Exhausted caregivers often say that one of the hardest things for them is that they can’t get quality sleep. Even caregivers who have loved ones outside of their homes can have problems since they are still on call day and night for frequent emergencies. However, it’s the Alzheimer’s caregivers who have the hardest time since Alzheimer’s disease can cause severe sleep disruption.
Experts still aren’t sure about all of the reasons for the poor sleeping patterns of people with Alzheimer’s disease. Doctors feel that there may be some change in the brain, perhaps the same as with other aging people but more intense, that cause this distressing situation.
According to the Alzheimer’s Association, brain wave studies show decreases in both dreaming and non-dreaming sleep stages. Those who cannot sleep may wander, be unable to lie still, or yell or call out, all of which disrupts the sleep of their caregivers.
Napping, too, can be a problem for people with Alzheimer’s. When a person has Alzheimer’s, particularly in the later stages, he or she is likely to drift off at any time. Since logic no longer works, trying to explain that too much daytime sleep will make for a harder night is useless. Some caregivers are able to plan activities for times when their loved ones may want to take naps, thus interrupting the desired to sleep out of boredom. That, in turn, may help ensure that their loved one is more tired at night.

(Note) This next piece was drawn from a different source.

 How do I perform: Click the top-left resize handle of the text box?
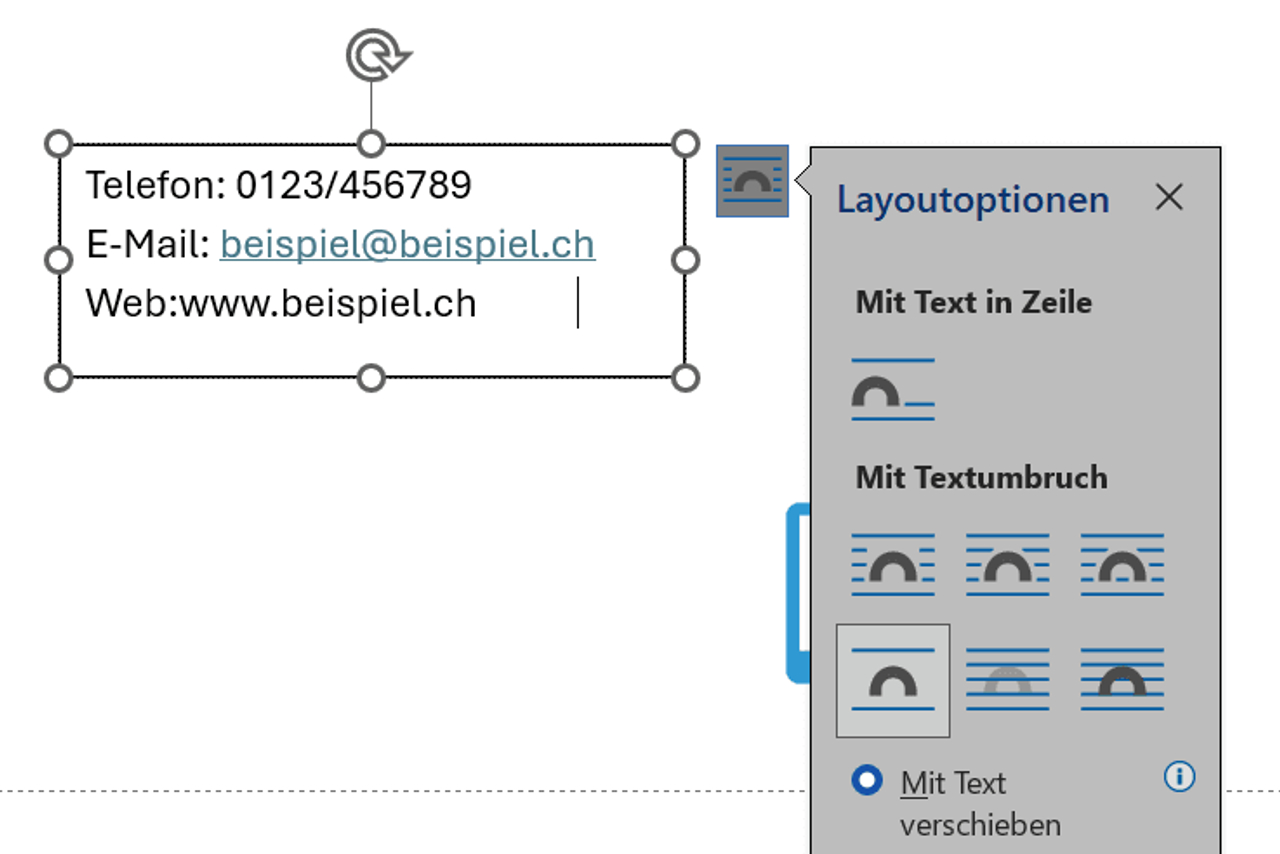[x=59, y=144]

Another issue with Alzheimer’s and sleep problems is a behavior called sundowning. Sundowning is still not well understood, but agitation and anxiety are hallmarks of this behavior. The term sundowning grew out of symptoms that tend to appear toward the end of the day and often carry over into the evening or even into the night, thus disrupting everyone’s sleep. For tips on managing sundowning see 10 Tips to Relieve Alzheimer's Sundowning.
Treatments for sleep disturbance
Non-drug approaches are far preferred to drugs for sleep management as drugs can have negative side effects that can worsen other aspects of Alzheimer’s disease as well as increase the risk of falls. The steps below are recommended by the National Institutes of Health as well as the Alzheimer’s Association:
- Maintain regular times for meals and for going to bed and getting up
- Seek morning sunlight exposure
- Encourage regular daily exercise, but no later than four hours before bedtime
- Avoid alcohol, caffeine and nicotine
- Treat pain
- Provide nightlights and security objects
- If the person awakens, discourage staying in bed while awake
- Use the bed only for sleep
- Discourage watching television during periods of wakefulness
- Avoid giving certain medications before bedtime. For people with Alzheimer’s, this includes cholinesterase inhibitors such as tacrine, donepezil, rivastigmine or galantamine
- Make sure the bedroom temperature is comfortable
Drug treatment should generally be used as a last resort. If needed in severe cases the effects of the drug must be carefully monitored.
Work with your loved one’s doctor if sleep deprivation is one of your problems. Ask the doctor what to watch for as far as side effects and use your own knowledge of your care receiver to help the doctor make solid decisions. You know your loved one best. If side effects outweigh advantages, tell the doctor so that the two of you can work on another approach.